16mm on a crop body isn't really UWA though.  that's basically 24mm on a full frame, which has been a fairly standard length for large groups over the years.  Now that I think about it, 12 isn't quite as wide as my head had it, but you'd still ahve to see how they looked when put together.  Having one focal length and making it work no matter what probably isn't a great idea.  I think a lot depends on just how big this group is.  12+ adults is a vastly different framing than 5 adults and 7 children.  I think 35 on a crop is about my personal ideal for a large group.  That's a FOV of 50mm on a FF, which is a pretty standard portraiture length even for individuals, let alone groups.  Like I said, if that fits it in, that's the focal length I'd personally go with.

Also, with groups I do like to have some depth to the family, so it doesn't look like they're all cardboard cutouts pasted to one another.  I'm definitely not a fan of really long lengths with a group. Though I guess that's more a personal style thing than a 'definite don't'.  To me, it just looks really artificial and the people seem to have no life in them.  In some ways it might be more flattering, but to me at too great of an expense of killing the character.  It's the same reason I prefer 60mm on a crop frame for individual portraits.  Sure, you could get more compression at 130mm, but you lose a lot of depth and character to their face as well.


----------



## sactown024

Glass and gear doesn't carry the 24-70 2.8, but then again I prolly won't be shooting at less than f4.
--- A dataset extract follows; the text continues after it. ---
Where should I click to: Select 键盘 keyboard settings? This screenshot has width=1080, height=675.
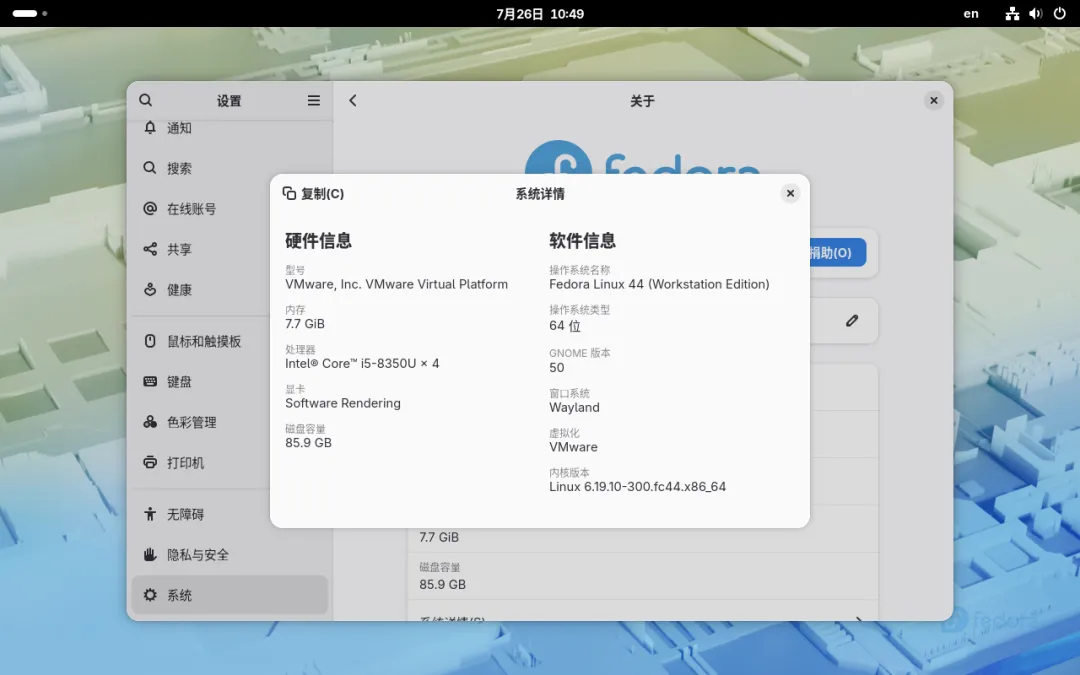(229, 382)

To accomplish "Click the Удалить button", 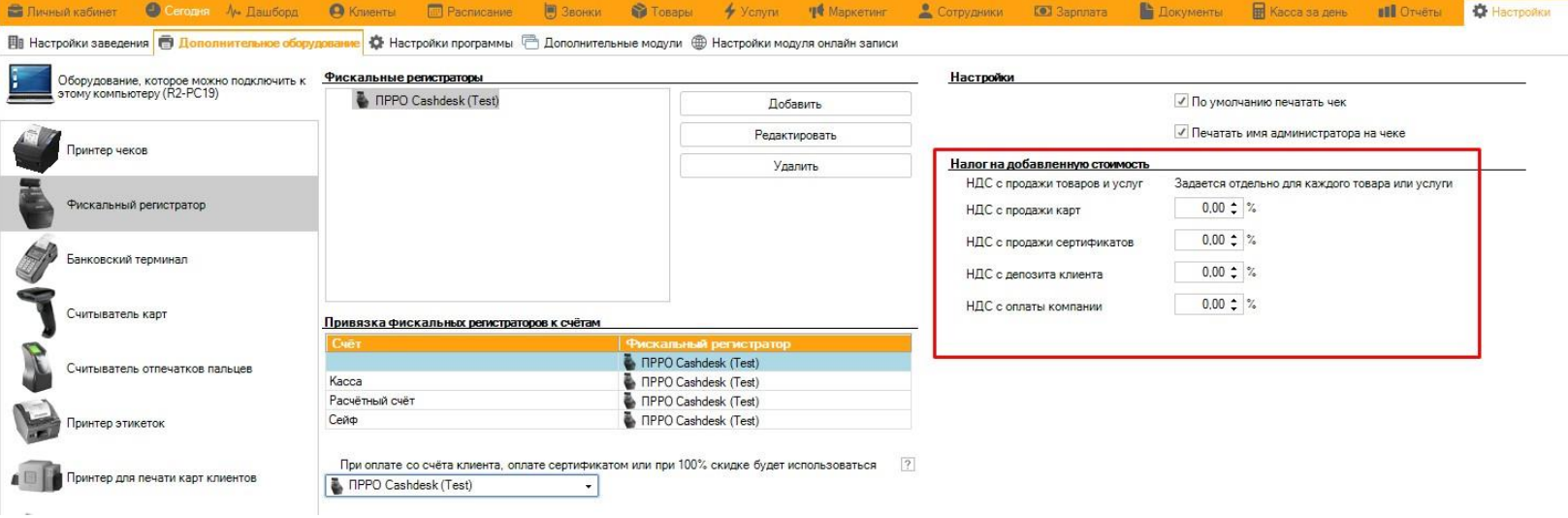I will pyautogui.click(x=795, y=166).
Space is not an issue so that being said would a prime give me a sharper image and better bokeh than a zoom?


----------



## sactown024

8 adults

1 year old
2 YO
6YO
10YO


----------



## MLeeK

sactown024 said:


> Glass and gear doesn't carry the 24-70 2.8, but then again I prolly won't be shooting at less than f4.
> 
> Space is not an issue so that being said would a prime give me a sharper image and better bokeh than a zoom?


Primes are THE sharpest lenses. There is no compromise as there is across a zoom. 
Glass and gear carries the 24-70 Canon EF 24-70 f/2.8L USM - Glass and Gear - Photographic and Entertainment Equipment Rental


----------



## sactown024

MLeeK said:


> sactown024 said:
> 
> 
> 
> Glass and gear doesn't carry the 24-70 2.8, but then again I prolly won't be shooting at less than f4.
> 
> Space is not an issue so that being said would a prime give me a sharper image and better bokeh than a zoom?
> 
> 
> 
> Primes are THE sharpest lenses. There is no compromise as there is across a zoom.
> Glass and gear carries the 24-70 Canon EF 24-70 f/2.8L USM - Glass and Gear - Photographic and Entertainment Equipment Rental
Click to expand...


stand corrected

Should I dare use my 50mm 1.8?

so if space is not an issue, there is no advantage of a 24-70 over say a 35 1.4 or a 85mm, right?


----------



## KmH

Bokeh is not adjustable, but depth-of-field is.


----------



## fjrabon

so with 8 grown adults, they're probably not going to be willing to have two rows of adults.  So you're looking at 8 wide adults and 4 kids up front (or maybe the 1YO is held?).

Your first decision lens wise is how much compression you want.  This is much more important than bokeh concerns.  Do you want the very flattering compression, or do you want a bit more depth?  That's where I'd start.  do you want a very flattering, 'distant looking' photo or a slightly more alive, slightly less flattering 'close looking' portrait?  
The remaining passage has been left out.